**Stated task:**
Can you set out every one of the records below as a numbered list, leaving out any blank lines?

···

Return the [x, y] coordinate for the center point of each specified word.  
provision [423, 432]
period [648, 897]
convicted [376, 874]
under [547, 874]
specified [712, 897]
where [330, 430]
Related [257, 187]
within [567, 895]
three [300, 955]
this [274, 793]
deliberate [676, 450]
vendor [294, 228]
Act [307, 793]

···

**Solved problem:**
1. Return the [x, y] coordinate for the center point of each specified word.  
2. provision [423, 432]
3. period [648, 897]
4. convicted [376, 874]
5. under [547, 874]
6. specified [712, 897]
7. where [330, 430]
8. Related [257, 187]
9. within [567, 895]
10. three [300, 955]
11. this [274, 793]
12. deliberate [676, 450]
13. vendor [294, 228]
14. Act [307, 793]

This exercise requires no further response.